* [What this task involves] Please reproduce the items between the lines holding "You are a computer-use agent." and "Image resolution: width=1456", inclusive, and leave the pictures out of your answer.

* [Data in this exercise]
==================================================

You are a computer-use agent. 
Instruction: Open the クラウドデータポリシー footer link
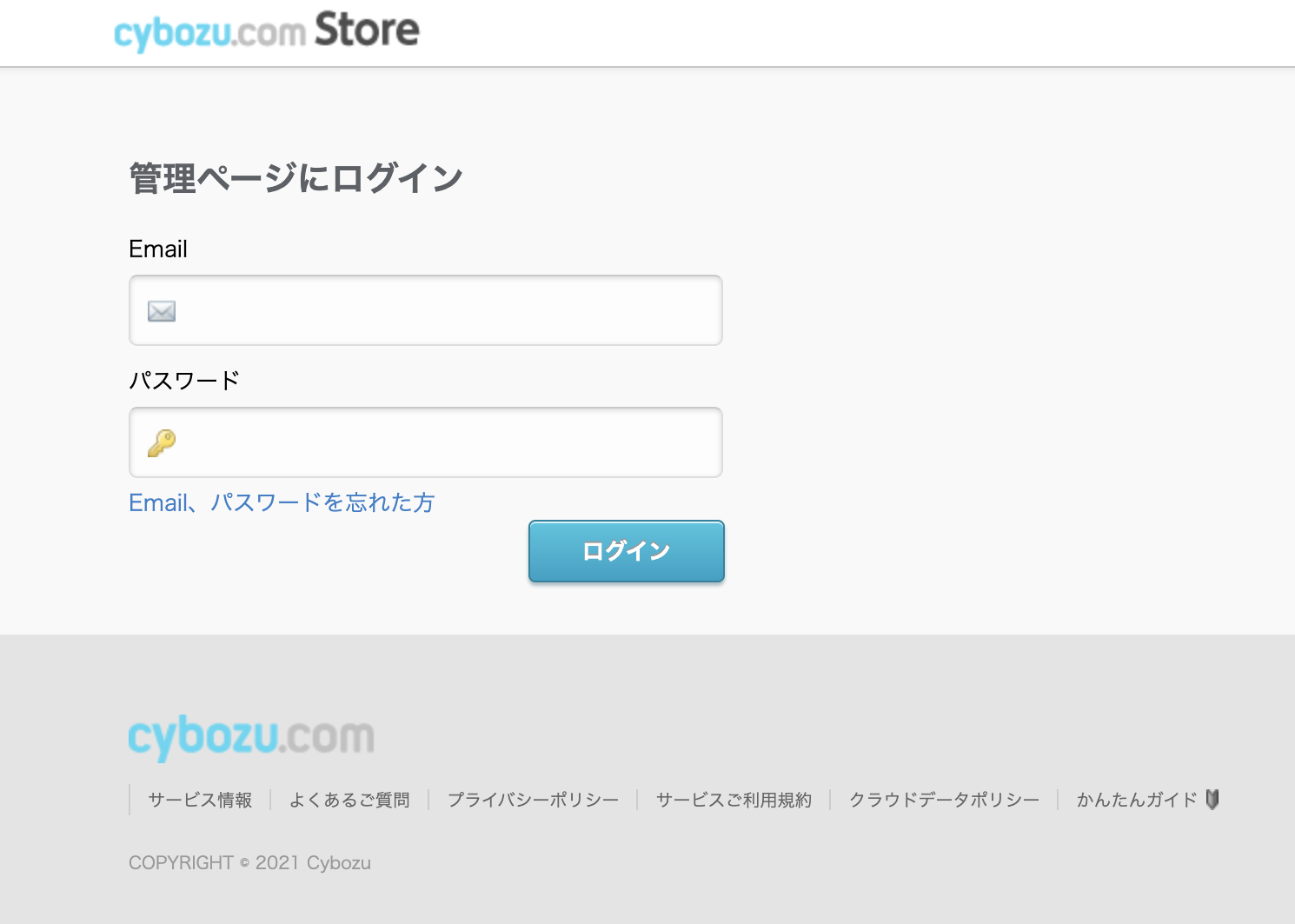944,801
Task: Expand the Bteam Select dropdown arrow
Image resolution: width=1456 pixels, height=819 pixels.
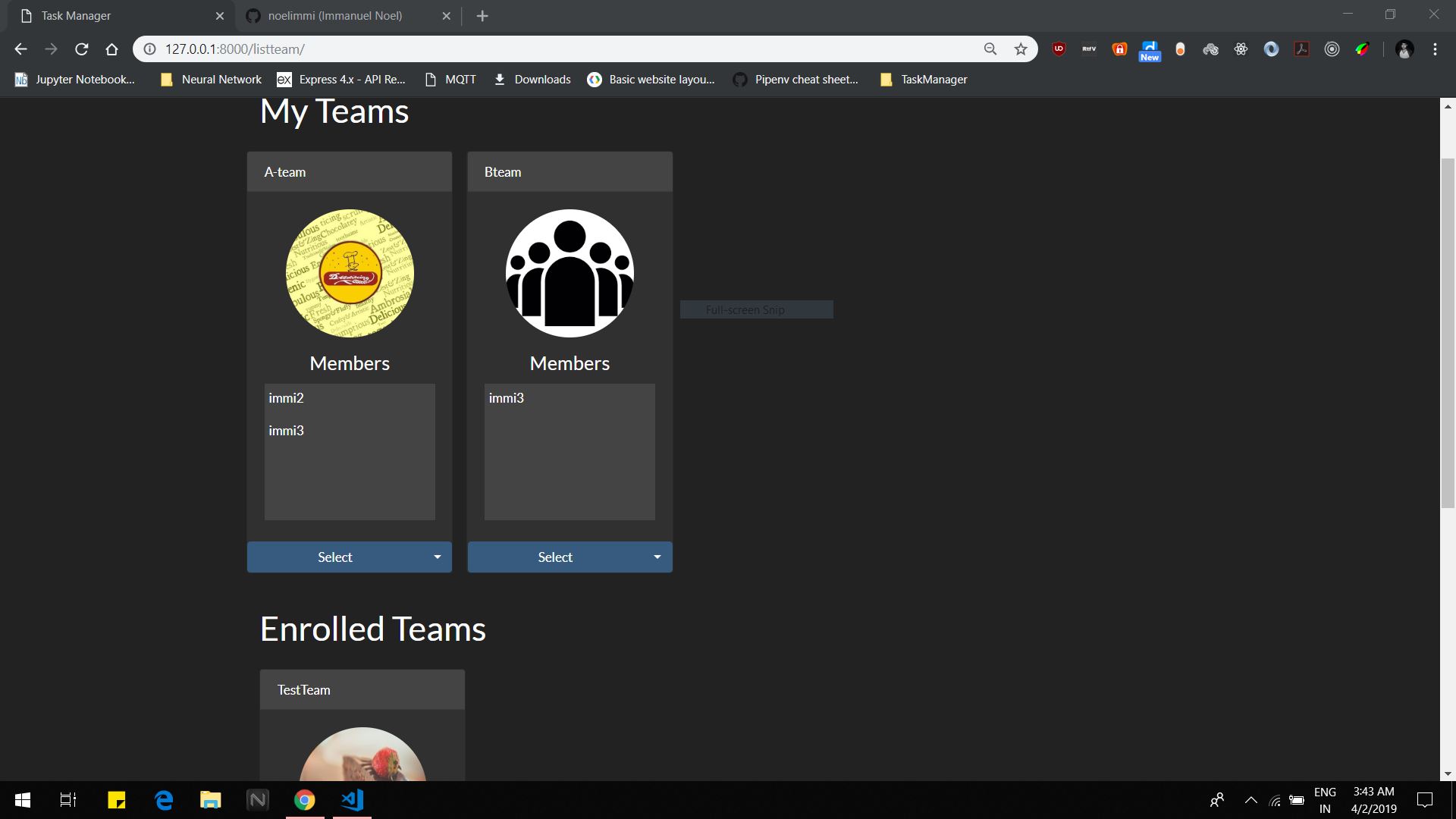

==================================================

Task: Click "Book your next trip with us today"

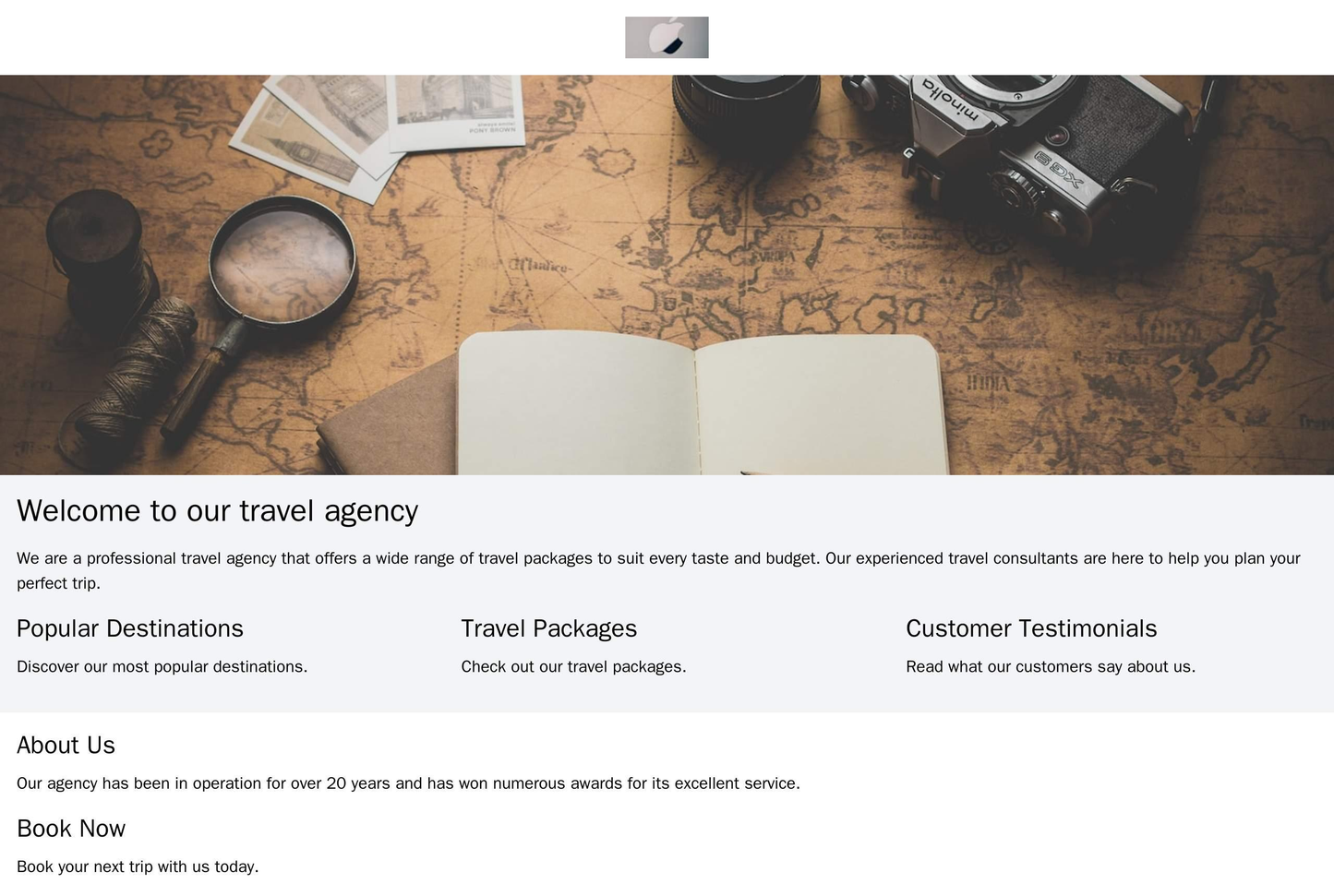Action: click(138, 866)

==================================================

* [Solution to the exercise]
You are a computer-use agent. 
Instruction: Open the クラウドデータポリシー footer link
944,801
Task: Expand the Bteam Select dropdown arrow
Image resolution: width=1456 pixels, height=819 pixels.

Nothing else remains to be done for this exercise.